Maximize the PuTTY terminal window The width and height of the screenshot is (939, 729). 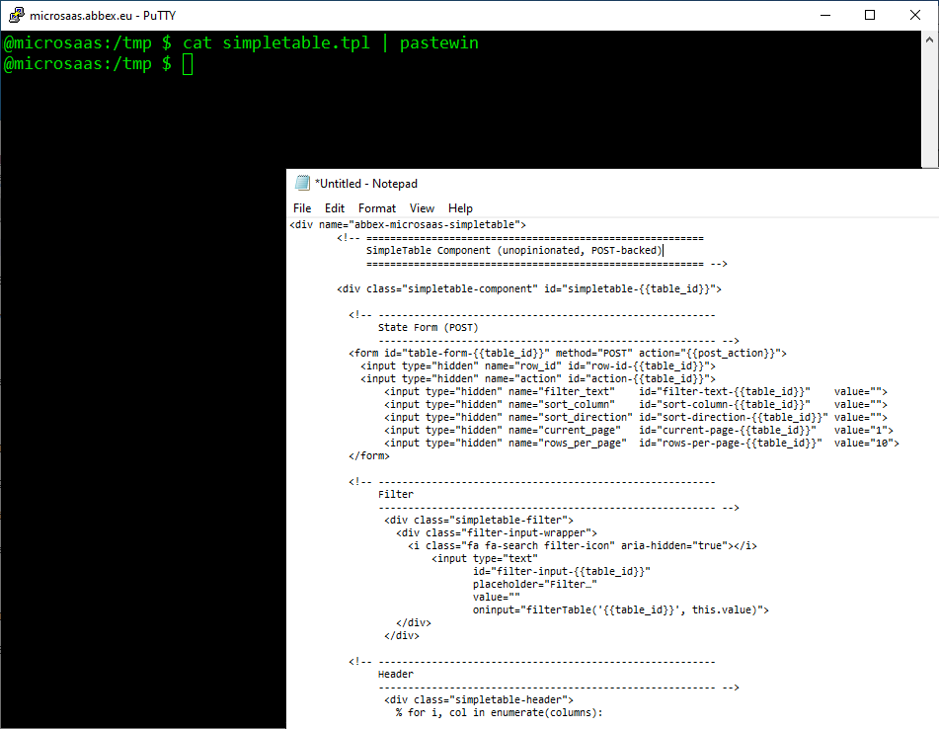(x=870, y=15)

--

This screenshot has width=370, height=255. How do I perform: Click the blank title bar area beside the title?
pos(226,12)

---

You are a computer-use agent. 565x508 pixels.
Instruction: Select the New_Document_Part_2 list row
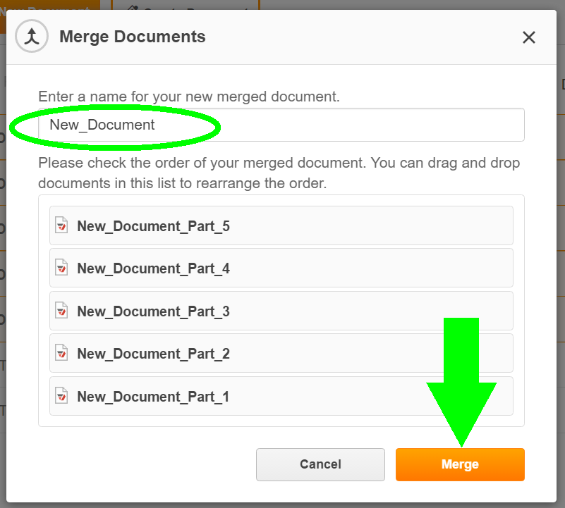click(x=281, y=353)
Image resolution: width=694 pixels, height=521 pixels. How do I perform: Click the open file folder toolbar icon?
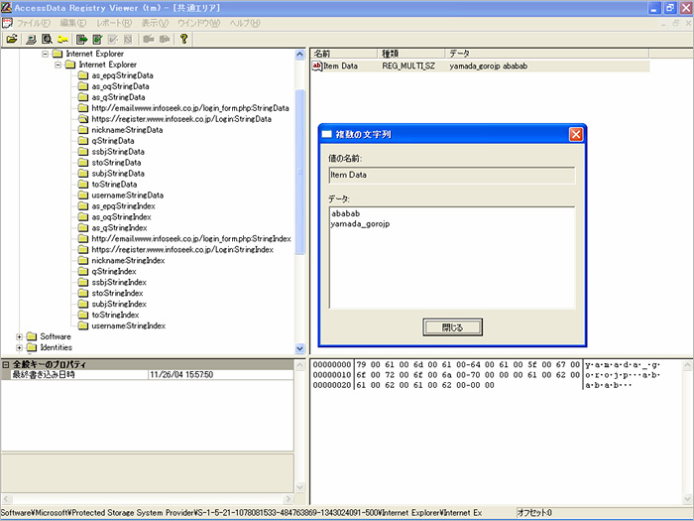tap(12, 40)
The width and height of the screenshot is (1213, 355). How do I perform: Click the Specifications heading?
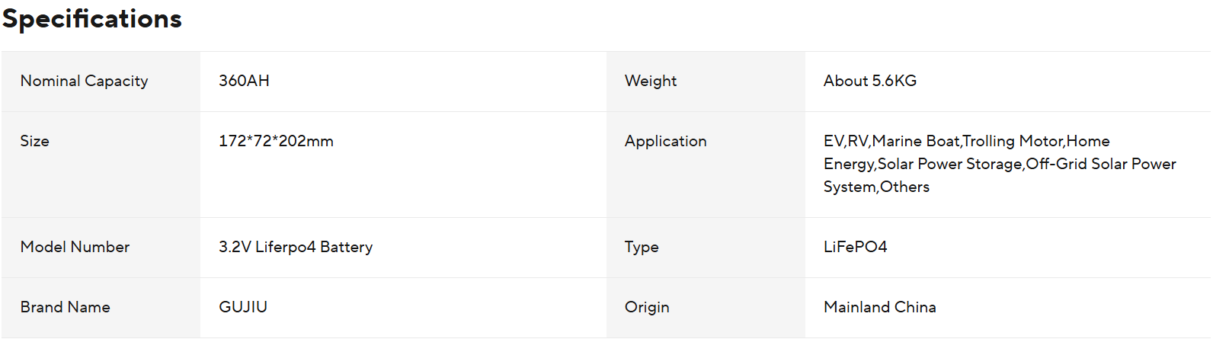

— WHAT THE TASK ASKS —
Leaving each picture behind, please give again exactly the lines above from the one with "You are a computer-use agent. 565x508 pixels." through the one with "The width and height of the screenshot is (1213, 355).", both included, and no others.

— RESULT OF THIS EXERCISE —
You are a computer-use agent. 565x508 pixels.
Instruction: Select the New_Document_Part_2 list row
click(x=281, y=353)
Image resolution: width=694 pixels, height=521 pixels. How do I perform: Click the open file folder toolbar icon?
tap(12, 40)
The width and height of the screenshot is (1213, 355). How do I perform: Click the Specifications heading?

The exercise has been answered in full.